Indicators of treatment failure:
Ongoing fevers
Respiratory deterioration
Increasing oxygen requirement
Increasing respiratory rate
Increasing work of breathing
Worsening clinical appearance
Lack of improvement in oral intake
You will primarily be guided by clinical features. Observing trends of laboratory parameters (acute phase proteins, WCC) has its role when in doubt about the clinical course of the patient. Avoid second guessing yourself by routinely ordering inflammatory labs on a patient that is clearly improving.
Workup / management of suspected pleural empyema
Routine investigations to investigate potential pleural empyema include:
AP chest film (a lateral will only be necessary in few select cases).

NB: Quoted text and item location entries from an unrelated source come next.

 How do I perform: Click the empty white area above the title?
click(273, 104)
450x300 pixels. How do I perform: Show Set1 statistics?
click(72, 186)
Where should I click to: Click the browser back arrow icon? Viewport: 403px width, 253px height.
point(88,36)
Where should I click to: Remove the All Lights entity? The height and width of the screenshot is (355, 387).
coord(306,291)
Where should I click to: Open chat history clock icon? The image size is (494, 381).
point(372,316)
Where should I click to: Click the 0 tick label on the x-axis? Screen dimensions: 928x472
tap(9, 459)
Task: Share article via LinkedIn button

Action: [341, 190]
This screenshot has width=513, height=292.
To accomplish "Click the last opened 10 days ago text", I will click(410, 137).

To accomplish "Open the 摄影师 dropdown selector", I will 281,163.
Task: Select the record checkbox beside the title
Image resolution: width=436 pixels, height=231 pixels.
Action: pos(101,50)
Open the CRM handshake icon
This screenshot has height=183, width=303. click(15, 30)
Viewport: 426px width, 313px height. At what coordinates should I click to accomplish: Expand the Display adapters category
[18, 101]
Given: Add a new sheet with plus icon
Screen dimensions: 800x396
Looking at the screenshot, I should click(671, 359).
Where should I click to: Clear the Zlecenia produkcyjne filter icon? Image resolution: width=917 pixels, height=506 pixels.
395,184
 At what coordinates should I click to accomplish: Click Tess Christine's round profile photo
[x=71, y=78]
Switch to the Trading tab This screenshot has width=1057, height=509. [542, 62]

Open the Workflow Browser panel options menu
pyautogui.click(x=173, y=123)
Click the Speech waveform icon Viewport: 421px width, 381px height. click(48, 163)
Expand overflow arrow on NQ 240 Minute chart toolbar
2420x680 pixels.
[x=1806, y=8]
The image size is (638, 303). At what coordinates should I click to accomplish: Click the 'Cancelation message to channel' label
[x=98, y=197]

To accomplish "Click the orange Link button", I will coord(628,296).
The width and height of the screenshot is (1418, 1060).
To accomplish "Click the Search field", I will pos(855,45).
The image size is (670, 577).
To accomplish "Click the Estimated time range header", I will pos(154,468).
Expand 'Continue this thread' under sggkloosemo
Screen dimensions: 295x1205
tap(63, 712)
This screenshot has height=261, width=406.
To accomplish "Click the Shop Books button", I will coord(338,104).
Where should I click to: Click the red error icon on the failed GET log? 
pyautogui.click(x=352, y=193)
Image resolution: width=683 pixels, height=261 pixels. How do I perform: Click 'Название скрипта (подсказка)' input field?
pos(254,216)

Some institutions find that a lateral decubitus increases the sensitivity of this test. It is rarely, if ever, done at Monash Children’s.
Chest ultrasound to determine amount of fluid, presence of fibrinous strands / loculations (thought to make success of conservative treatment less likely)
At least daily electrolytes while on iv-fluids, keeping a close eye on serum-Na (increased risk of → SIADH )
On chest xray look for signs of pleural effusion, i.e.:
Blunting of costophrenic angle
Fluid within the horizontal / oblique fissure
Fluid meniscus at basal aspect of lung
Mediastinal shift away from effusion (look for position of cardiac shadow, outlines of trachea)
Ultrasound of the chest is highly sensitive in detecting the presence and amount of fluid. The report will also comment on the presence of fibrinous strands and the formation of loculations within the pleural space.
Discuss the ultrasound findings with the Respiratory ATR or on-call consultant to decide on further management of the patient. In some cases ongoing conservative management of the condition may be appropriate even in the presence of a small to midsized pleural effusion. Larger effusions, particularly those with formation of loculations within the pleural space, are unlikely to improve with conservative therapy alone and will frequently require surgical intervention.
Referring the patient to Paediatric surgery
If the decision has been made to refer the patient to Paediatric Surgery you may be asked to contact the Paediatric Surgical Resident or Registrar asking the team whether VATS (Video-assisted thorascopic surgery) would be appropriate for this patient. VATS is not the only way to address this condition. Many units will use intrapleural proteinases as first line treatment with excellent outcomes. Monash Children’s has traditionally used a more surgery forward approach but this may well change over time.
Make sure the family is aware of the referral to surgery and that their child might need an operation.
The referral should include brief history, positive and negative findings relevant to the current presentation, management so far and relevant past medical history. The surgeons at Monash Children’s are well versed with thorascopic techniques. Should the surgical team suggest a different approach or require further information these discussions will take place between the surgical team and the ATR or on-call consultant.
Monash Children's @ Home
Monash Children’s @ Home looks after patients in their home environment in a variety of constellations:
HITH (Hospital in the Home) services
Patients formally remain hospital inpatients but are actually off-site.PAC (Post Acute Care) visits that follow the child after a hospital admission or long- term care.
Complex Care Program. Support for highly vulnerable children, typically mid to long-term.